Ce jeudi, un basculement historique s’opère à la tête de l’État haïtien. Laurent Saint-Cyr, figure du secteur privé et coordinateur du Conseil présidentiel de transition (CPT), prend officiellement les rênes du pouvoir, marquant ainsi un tournant décisif dans la gouvernance politique et économique d’Haïti. Dans cette même dynamique Alix Didier Fils-Aimé est en place comme Premier ministre en fonction. Ce duo issu du monde des affaires soulève des interrogations cruciales sur l’avenir économique de la nation.
Alors que la République d’Haïti traverse l’une des périodes les plus sombres de son histoire moderne — marquée par l’effondrement de ses institutions, la fragilité sécuritaire et la paupérisation galopante — une nouvelle ère s’ouvre sous le signe d’un capitalisme de connivence à peine voilé. Le secteur privé haïtien, longtemps accusé de capter les ressources de l’État sans contrepartie réelle pour le développement national, se trouve aujourd’hui placé en position de pouvoir politique.
Laurent Saint-Cyr, ancien président de la Chambre de commerce et d’industrie, ancien membre du HCT ( Haute Conseil de la transition dirigé par Mme Mirlande Manigat sous le gouvernement de transition du premier Ariel Henry, est perçu par beaucoup comme le symbole d’un secteur privé dit comprador, tourné vers la préservation de ses privilèges et aligné sur les intérêts étrangers plutôt que sur la souveraineté économique du pays. Son ascension à la tête du CPT suscite autant d’espoirs que de craintes. Espoirs d’un retour à une certaine rationalité économique. Craintes d’une instrumentalisation des leviers de l’État au profit d’intérêts oligarchiques.
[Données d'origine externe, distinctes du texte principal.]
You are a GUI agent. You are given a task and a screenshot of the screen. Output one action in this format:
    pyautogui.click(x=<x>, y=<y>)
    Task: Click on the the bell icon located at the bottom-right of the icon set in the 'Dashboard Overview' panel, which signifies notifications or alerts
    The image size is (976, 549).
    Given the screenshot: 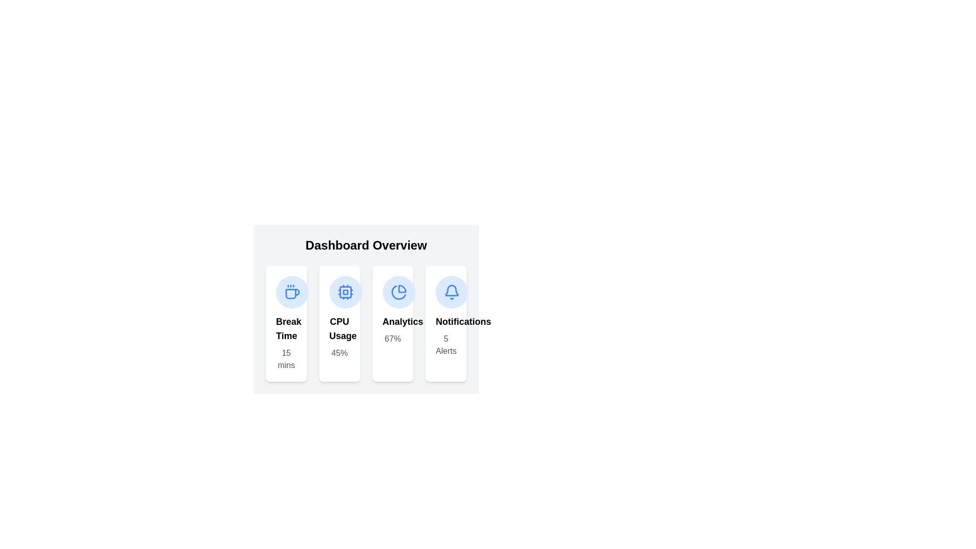 What is the action you would take?
    pyautogui.click(x=451, y=292)
     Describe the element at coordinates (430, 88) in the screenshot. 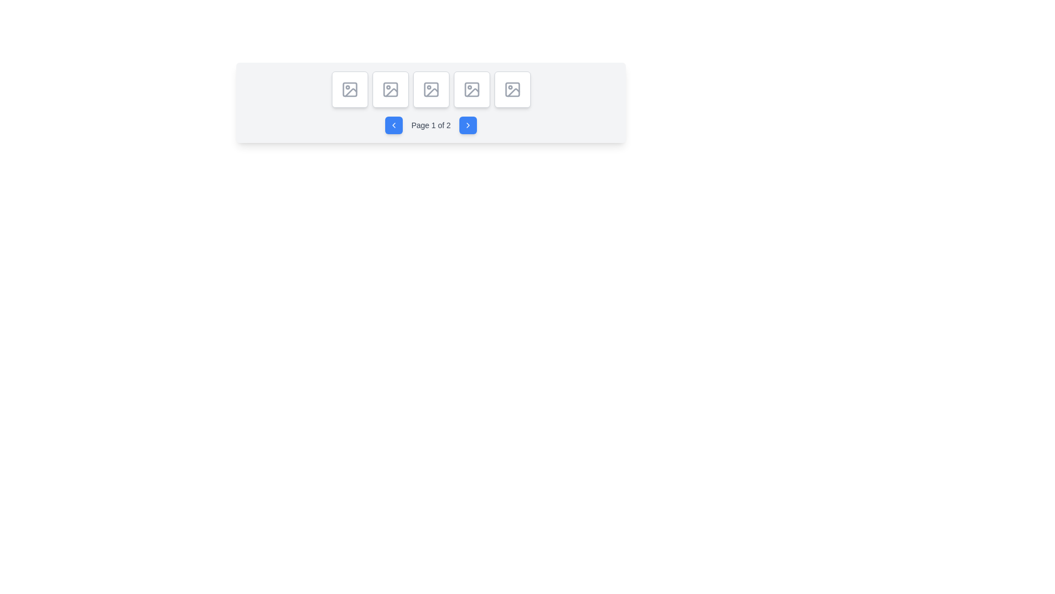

La nomination d’Alix Didier Fils-Aimé en novembre 2024, également issu des sphères d’influence économique, renforce cette impression d’une privatisation rampante de l’État. Ce tandem, bien que légitimé par l’urgence de restaurer l’ordre, devra faire face à un immense défi : redonner confiance à un peuple exsangue, confronté à une inflation chronique, une monnaie volatile, une insécurité alimentaire structurelle et un exode massif de sa jeunesse.
Le risque est grand de voir la gouvernance se réduire à une gestion technocratique déconnectée des réalités populaires. Car l’économie haïtienne ne se résume pas aux intérêts du secteur formel ni aux seuls bilans comptables. Elle est aussi rurale, informelle, communautaire, résiliente. Une gouvernance captée par les élites économiques pourrait aggraver les fractures sociales déjà béantes, à moins d’un changement de paradigme profond et inclusif.
Haïti n’a plus le luxe de l’opacité ni du favoritisme. Il est urgent de reconstruire un contrat social fondé sur la transparence, la justice fiscale, l’investissement public stratégique, et le soutien réel aux secteurs productifs locaux. Une économie au service du peuple, et non l’inverse.
Dans cette phase de transition historique, le secteur privé haïtien est désormais face à ses responsabilités. Le pouvoir n’est plus seulement dans les coulisses. Il est au grand jour. Reste à voir s’il saura faire preuve d’éthique républicaine ou s’il poursuivra la logique d'accaparement qui a conduit le pays au bord du précipice.